The Home Office reported in July 2025 that around 27% of UK vehicles now have keyless entry that's vulnerable to relay attack. Insurance industry data shows between 56-58% of car thefts nationally now use the method, rising to 60%+ in some London boroughs. Cornwall isn't a national hotspot but it's not immune — coastal car parks, holiday rentals, and second-home areas all see relay-attack theft in summer months. The fix costs £10. This guide explains how the attack works, what genuinely stops it, and the Cornwall-specific patterns to watch.

How a relay attack works (in plain English)

Modern keyless car fobs continuously transmit a low-power radio signal looking for "their" car. When the fob is within about 2 metres of the car, the car detects it and unlocks. The fob never knows whether the car is genuinely nearby — it just sees a request that says "are you there?" and responds.

(Element and text location data)
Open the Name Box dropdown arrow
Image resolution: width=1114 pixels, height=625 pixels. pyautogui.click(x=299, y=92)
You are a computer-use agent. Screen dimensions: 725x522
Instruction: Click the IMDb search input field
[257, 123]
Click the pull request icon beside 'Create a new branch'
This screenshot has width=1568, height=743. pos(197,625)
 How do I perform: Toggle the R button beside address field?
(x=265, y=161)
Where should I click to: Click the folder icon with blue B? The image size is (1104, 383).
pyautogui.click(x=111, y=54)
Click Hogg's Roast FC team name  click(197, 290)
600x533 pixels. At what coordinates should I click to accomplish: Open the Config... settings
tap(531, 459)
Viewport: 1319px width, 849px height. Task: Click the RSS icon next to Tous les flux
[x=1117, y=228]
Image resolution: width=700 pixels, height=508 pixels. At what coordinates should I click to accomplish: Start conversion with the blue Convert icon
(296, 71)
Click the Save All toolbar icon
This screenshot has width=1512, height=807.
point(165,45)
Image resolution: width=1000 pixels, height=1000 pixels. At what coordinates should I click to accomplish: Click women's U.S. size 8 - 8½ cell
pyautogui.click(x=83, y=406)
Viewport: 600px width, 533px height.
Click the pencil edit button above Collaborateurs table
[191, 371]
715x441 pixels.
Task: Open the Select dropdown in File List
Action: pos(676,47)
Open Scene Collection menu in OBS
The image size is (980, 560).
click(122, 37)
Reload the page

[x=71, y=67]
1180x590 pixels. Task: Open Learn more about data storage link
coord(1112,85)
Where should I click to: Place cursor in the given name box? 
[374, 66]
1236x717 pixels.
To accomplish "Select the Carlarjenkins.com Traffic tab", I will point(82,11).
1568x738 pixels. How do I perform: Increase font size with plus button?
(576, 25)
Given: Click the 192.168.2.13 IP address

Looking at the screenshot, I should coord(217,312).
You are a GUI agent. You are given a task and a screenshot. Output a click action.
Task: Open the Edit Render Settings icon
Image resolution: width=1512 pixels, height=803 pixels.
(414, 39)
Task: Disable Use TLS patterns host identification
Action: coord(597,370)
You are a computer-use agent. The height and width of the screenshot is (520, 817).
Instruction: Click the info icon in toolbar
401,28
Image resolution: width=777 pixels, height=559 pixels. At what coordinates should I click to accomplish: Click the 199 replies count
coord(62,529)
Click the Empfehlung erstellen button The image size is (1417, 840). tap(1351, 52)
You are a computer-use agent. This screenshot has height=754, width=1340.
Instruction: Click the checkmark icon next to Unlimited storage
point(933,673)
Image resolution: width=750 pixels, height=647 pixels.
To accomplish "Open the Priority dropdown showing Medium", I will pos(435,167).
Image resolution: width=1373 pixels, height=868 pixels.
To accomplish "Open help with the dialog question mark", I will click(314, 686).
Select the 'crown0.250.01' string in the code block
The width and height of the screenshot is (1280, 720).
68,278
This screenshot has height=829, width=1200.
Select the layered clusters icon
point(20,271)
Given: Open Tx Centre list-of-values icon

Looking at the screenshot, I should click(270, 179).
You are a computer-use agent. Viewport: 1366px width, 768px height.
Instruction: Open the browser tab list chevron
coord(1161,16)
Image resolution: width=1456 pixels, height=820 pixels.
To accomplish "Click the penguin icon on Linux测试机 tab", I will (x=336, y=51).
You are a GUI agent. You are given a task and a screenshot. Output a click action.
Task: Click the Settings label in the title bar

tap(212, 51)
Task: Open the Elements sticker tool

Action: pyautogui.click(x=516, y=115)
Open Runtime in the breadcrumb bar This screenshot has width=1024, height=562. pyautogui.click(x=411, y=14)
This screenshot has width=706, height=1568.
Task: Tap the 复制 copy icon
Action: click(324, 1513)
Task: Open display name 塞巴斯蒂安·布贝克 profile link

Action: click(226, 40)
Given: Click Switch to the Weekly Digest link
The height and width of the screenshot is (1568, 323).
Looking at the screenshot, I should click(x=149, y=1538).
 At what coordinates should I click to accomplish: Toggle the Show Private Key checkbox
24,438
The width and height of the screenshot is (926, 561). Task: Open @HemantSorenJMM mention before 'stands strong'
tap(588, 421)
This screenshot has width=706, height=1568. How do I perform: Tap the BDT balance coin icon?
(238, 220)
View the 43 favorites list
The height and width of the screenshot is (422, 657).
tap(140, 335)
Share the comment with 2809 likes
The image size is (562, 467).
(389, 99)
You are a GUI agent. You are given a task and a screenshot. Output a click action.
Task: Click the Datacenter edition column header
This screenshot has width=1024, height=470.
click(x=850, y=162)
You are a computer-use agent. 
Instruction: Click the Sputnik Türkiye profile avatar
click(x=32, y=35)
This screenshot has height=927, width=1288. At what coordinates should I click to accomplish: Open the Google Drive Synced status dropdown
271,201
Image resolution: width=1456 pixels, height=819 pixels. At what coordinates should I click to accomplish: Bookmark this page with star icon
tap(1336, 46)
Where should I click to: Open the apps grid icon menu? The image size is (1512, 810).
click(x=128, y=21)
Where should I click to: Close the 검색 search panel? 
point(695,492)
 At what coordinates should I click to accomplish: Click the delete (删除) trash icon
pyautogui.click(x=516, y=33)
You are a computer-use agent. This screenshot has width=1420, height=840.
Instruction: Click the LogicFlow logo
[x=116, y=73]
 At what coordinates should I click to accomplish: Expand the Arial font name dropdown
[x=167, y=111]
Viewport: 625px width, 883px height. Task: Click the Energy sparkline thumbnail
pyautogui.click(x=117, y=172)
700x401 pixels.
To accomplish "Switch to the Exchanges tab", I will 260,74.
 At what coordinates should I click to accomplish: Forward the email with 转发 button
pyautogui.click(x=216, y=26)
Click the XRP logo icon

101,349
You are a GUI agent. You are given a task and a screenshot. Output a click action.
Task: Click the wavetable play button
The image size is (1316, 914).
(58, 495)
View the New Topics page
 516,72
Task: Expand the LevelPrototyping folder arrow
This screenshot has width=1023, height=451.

_What to work on_. From the relay attack guide, pull out the passage starting with "The Home Office" and going on through "patterns to watch.", word for word.

_The output_.
The Home Office reported in July 2025 that around 27% of UK vehicles now have keyless entry that's vulnerable to relay attack. Insurance industry data shows between 56-58% of car thefts nationally now use the method, rising to 60%+ in some London boroughs. Cornwall isn't a national hotspot but it's not immune — coastal car parks, holiday rentals, and second-home areas all see relay-attack theft in summer months. The fix costs £10. This guide explains how the attack works, what genuinely stops it, and the Cornwall-specific patterns to watch.